Rishi Sunak and the rest of the cabinet go on and on about Labour not having a plan. Let’s just step back and look at recent history – we’ve had five different Prime Ministers in nine years, Sunak has attempted to impose a large number of policies not included in the 2019 manifesto (cancelling HS2 Northern, making Maths compulsory until 18, fining people for missing doctor’s appointments), and their biggest policy, Brexit, had no implementation plan attached to it.

Brexit headless chickens
Having studied Economic History, I had a fair idea of the problems Brexit would bring to the British economy, there is no example from history of a capitalist economy putting up tariffs, non-tariff barriers, imposing quotas to make trade less free and going from strength to strength afterwards. There are plenty of examples where the tightening of trade undermined economic growth, the most notorious being in the mid-1930s where tariffs jeopardised the post-Wall Street Crash recovery around the industrial world.
The headbangers in UKIP agitated for leave for decades before the referendum, without any concrete plan in terms of economic impacts or navigating the constitutional legal aspects of disentangling ourselves from the EU. It’s not that surprising, therefore that HM Treasury did no modelling of likely Brexit outcomes. This is in marked contrast to exhaustive studies carried out at Gordon Brown’s behest about the potential impact of Britain adopting the Euro around the turn of the millennium. In the end we blinked and decided to keep the pound, this was only after much well-informed debate, deliberation and study.

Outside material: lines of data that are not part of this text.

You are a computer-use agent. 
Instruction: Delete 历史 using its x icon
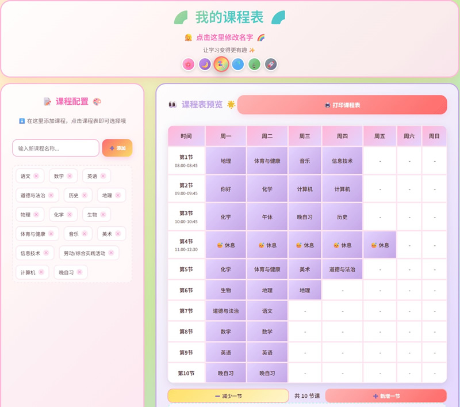pyautogui.click(x=85, y=196)
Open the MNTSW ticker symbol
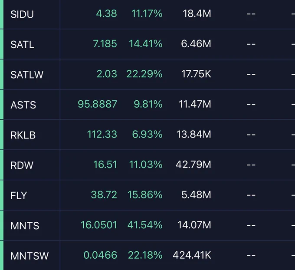The height and width of the screenshot is (270, 295). click(x=30, y=256)
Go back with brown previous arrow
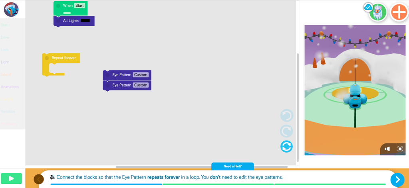The height and width of the screenshot is (188, 409). tap(39, 180)
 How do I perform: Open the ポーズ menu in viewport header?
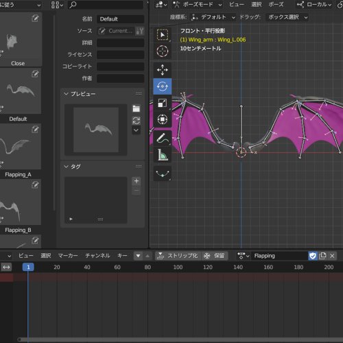click(276, 5)
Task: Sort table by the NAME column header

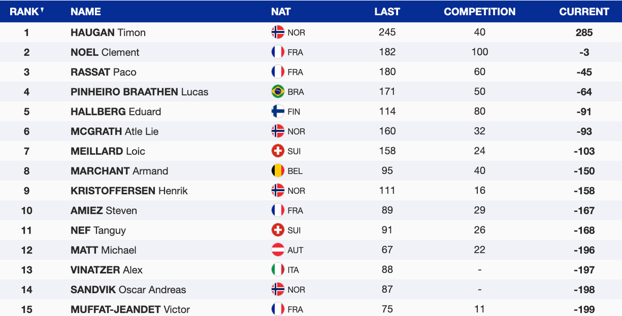Action: tap(85, 11)
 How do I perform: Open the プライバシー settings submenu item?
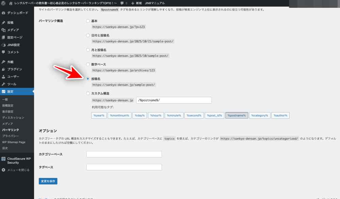coord(10,136)
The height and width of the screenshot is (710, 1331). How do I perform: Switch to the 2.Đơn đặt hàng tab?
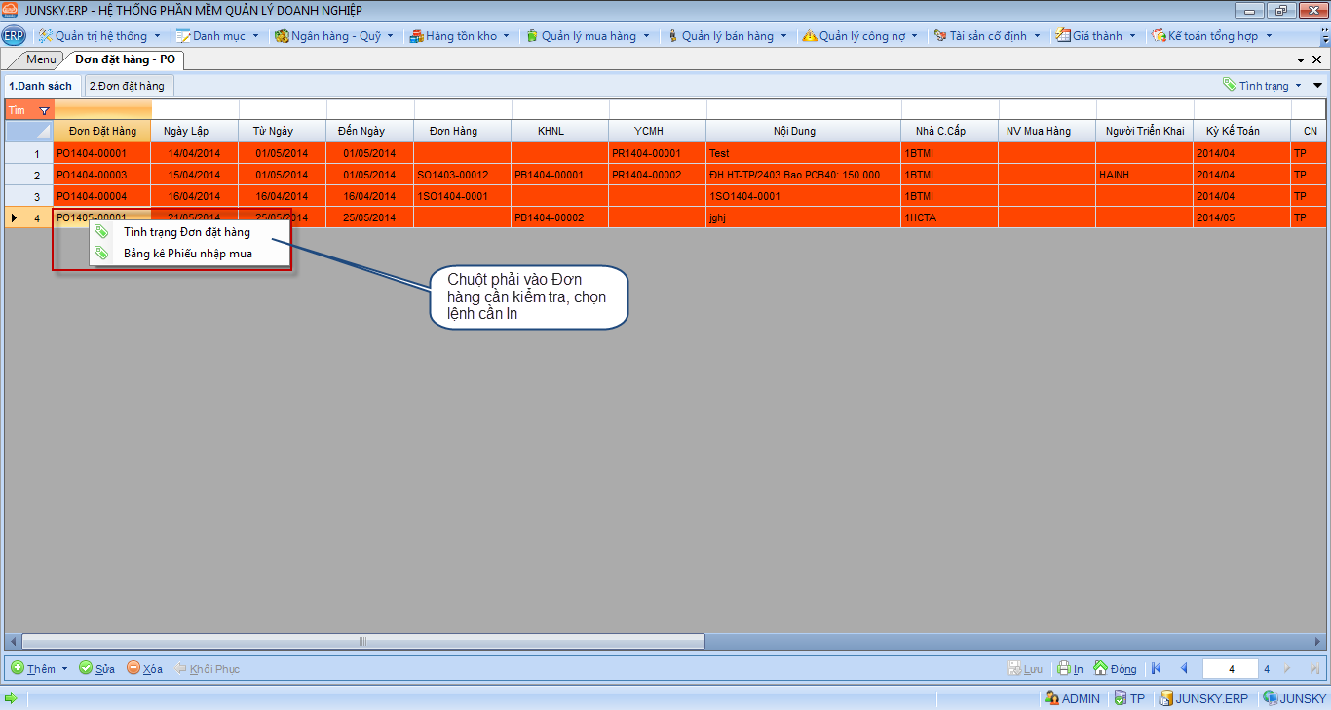click(x=127, y=86)
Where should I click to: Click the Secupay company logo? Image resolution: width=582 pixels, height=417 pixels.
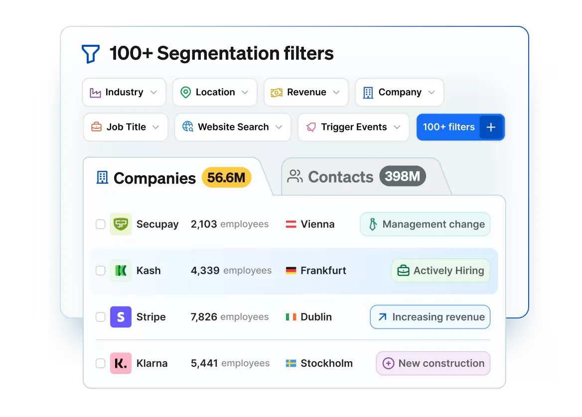[121, 224]
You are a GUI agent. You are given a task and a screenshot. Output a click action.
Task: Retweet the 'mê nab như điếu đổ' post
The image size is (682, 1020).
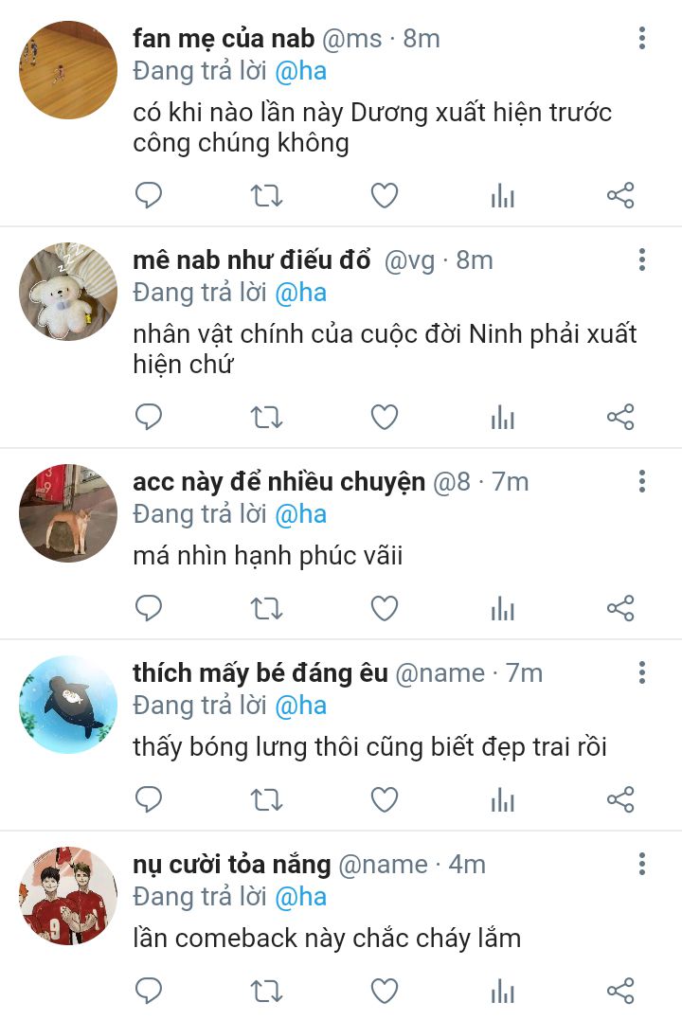(267, 417)
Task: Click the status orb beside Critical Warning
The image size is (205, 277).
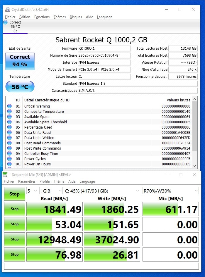Action: [9, 106]
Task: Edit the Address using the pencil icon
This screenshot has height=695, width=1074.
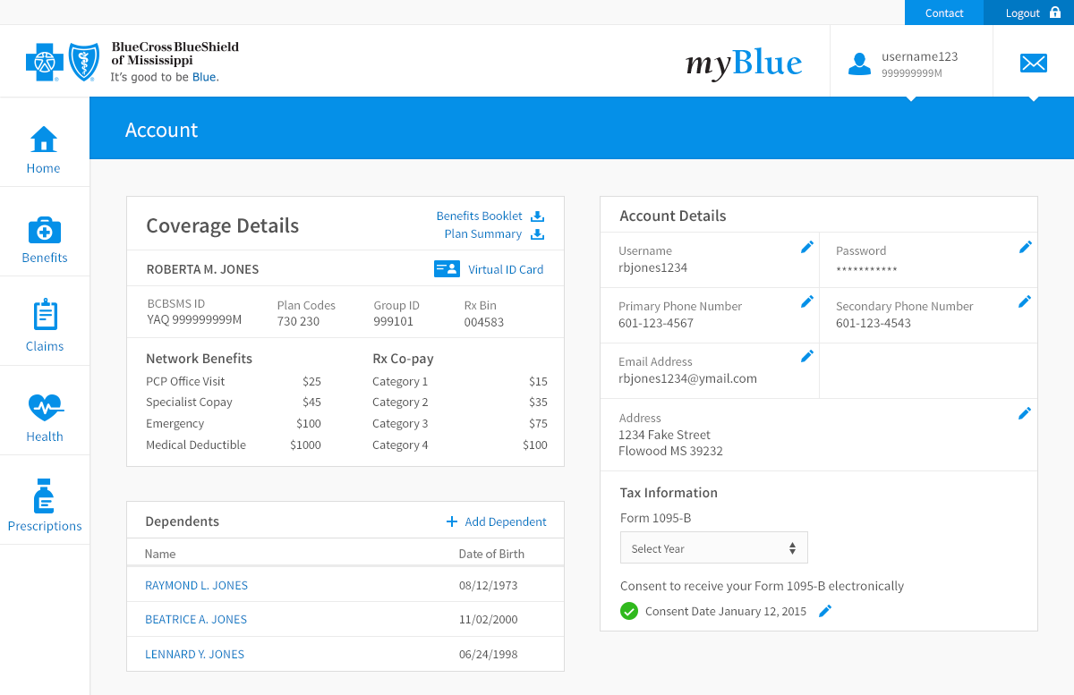Action: pyautogui.click(x=1025, y=413)
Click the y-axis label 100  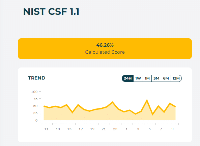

Gordon Brown – eventually decided against the €, at least due diligence was carried out


There is no compass, there is no route map with Brexit, no other major economy has voluntarily left a trading bloc like Britain has. Any notion we could ape other successful countries – Norway, Switzerland, Singapore is fanciful. They’re low population countries, or city states, that have key characteristics that can’t be replicated in the UK such as vast hydrocarbon reserves or notoriously opaque banking.
The Conservatives never formulated a serious plan to ‘make Brexit work’ because that’s not possible, it’s a bit like trying to squeeze both ends of a rugby ball hard in order to turn it into a football. Try as you might, you can’t turn it into something it’s not.

Apres le deluge, gimmicks
So Brexit has turned out to be as bad the Eurotrash generation predicted, we’ve seen the worst growth performance in peacetime since the Agrarian Revolution, public services, amenities and infrastructure are crumbling. Everywhere you look – Schools, Hospitals, Prisons, Council Houses, Police Stations, MoD accommodation, roads – there are multi-billion £ repair backlogs.
Instead of addressing the problems and delivering investment the Tories have procrastinated and wasted the opportunity of low interest rates (a window of opportunity now closed) – they’ve barely got started with the 40 hospitals they promised, their extremely modest schools rebuilding programme doesn’t keep up with dilapidation rates, they launched a ‘Restoring Your Railway’ programme, except it isn’t a programme, it’s one minor scheme every 2/3 years.

Britain’s sink estates – no substantial investment since the 1970s


What have the Tories got to offer instead? Vacuous pointless rubbish such as reintroducing National Service, endless dunking on small vulnerable minorities like asylum seekers and trans, and a tissue of lies about ULEZ, meat taxes, recycling and forced car sharing.
We shouldn’t be too surprised by this, in 2019 the Conservative manifesto was the shortest and vaguest document in a generation. They don’t really know what they’re doing until prompted by the Murdoch press, or dark money think tanks like the IEA, Policy Exchange or Centre for Policy Studies. Expect another slim and vague manifesto this time, for all the bluster of claiming to have a plan. They’ll stand on a platform that is painfully short on detail and won’t address the major problems facing Britain. It’s the Tories that have no effective plan, and offer no future.